Let’s Talk (Again) About Community Policing

In this instance, one video says it all…

From my book, “Arrested Development“:

“Our nation’s police have been unable or slow to return to the community-oriented role they were in the process of working through (prior to 9/11)—such as soft methods of crowd control, neighborhood policing, and focusing on solving community problems. Too many of our nation’s police are busy looking instead for terrorists in the community rather than support from it.

“This new militarism has gripped police and turned them away from the pursuit of community policing to focus on technology to solve their problems and antiterrorism as their new focus. It isn’t that the threat of urban terrorism should be ignored, but rather, who should have the primary responsibility? I see the police as community workers—not urban commandos.”

This video shows that police in Boise, Idaho get it!

Officers, loosen up! Enjoy your journey.


  1. Thanks David. that dancer is a retired career Air Force Captain (military police) who joined us as a second career and has been a school resource officer for 14 years, 10 of which have been at this junior high school. He asked that his “retirement ceremony” be held in front of the school assembly and with the staff and students he served. He was also the coach of the girls 8th grade city basketball champs last year. These are amazing relationships our officers have the potential to develop which have lasting, often lifetime impressions of police.
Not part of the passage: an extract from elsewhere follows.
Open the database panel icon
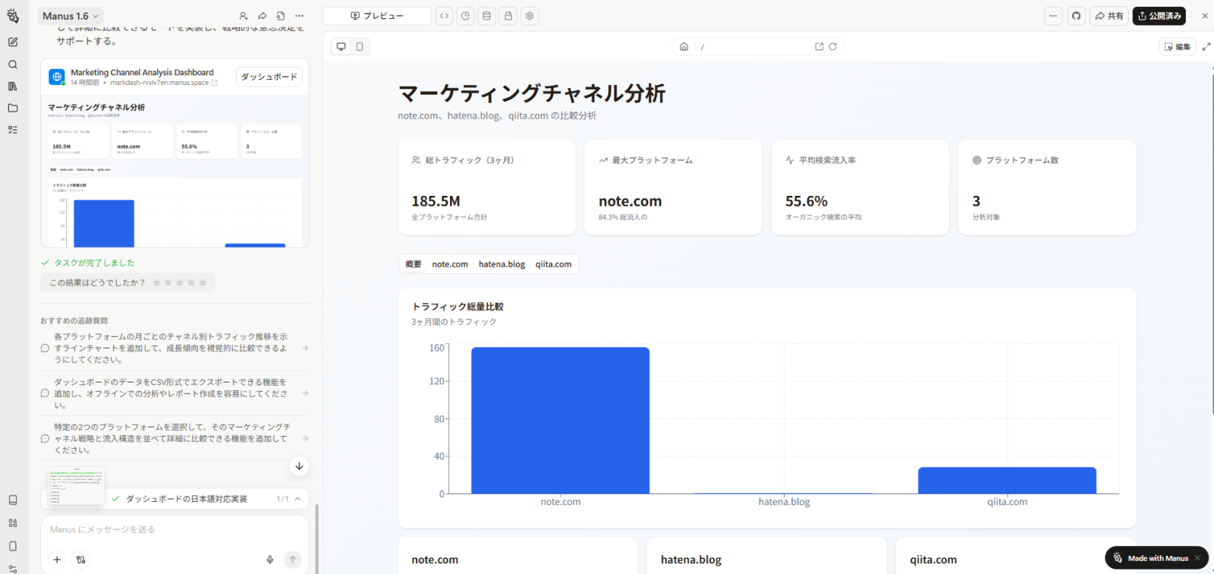pyautogui.click(x=486, y=16)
    1. Mike, it’s what we learned years ago — while it’s nice to recruit youngsters, second-career people bring a lot to the job just like your SRO did and (if you remember) folks like Steve Sheets in Madison who was a high school teacher for many years. When we hire more senior candidates they can come with a lot of life experience even though we may only have them for 10 years. Great video — brought joy to my heart!
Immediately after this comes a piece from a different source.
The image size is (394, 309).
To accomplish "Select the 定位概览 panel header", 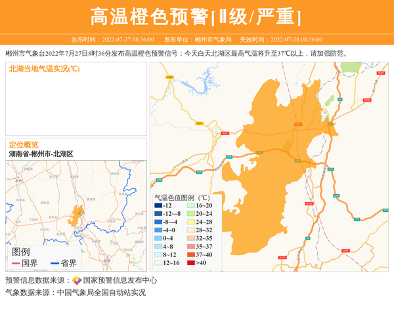I will 24,144.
  2. I would like the police to return to the community by taking on rich people and corporations for what they have done to the community.


  3. This is true professional police work at it’s best. That “Community” of kids loves that officer. There wasn’t an ounce of “Cop Attitude” in that video…it was pure love and joy for those kids. I will share this video with several SROs I work with and if they accomplish half of what this officer has done for his community, their schools are going to be amazing. I truly agree, we need to return the focus back to Community Policing. Thanks for sharing this video. It’s inspiring. —Steve Schmidt (Former Kansas City, Missouri Police Officer)


    1. Right on, Steve. Police do not have to take the singular role of unapproachable warrior, but can also embrace the emotional side of the broad nature of police work. After all, let’s look at the “work.” Is it primarily warrior or primarily guardian and relationship?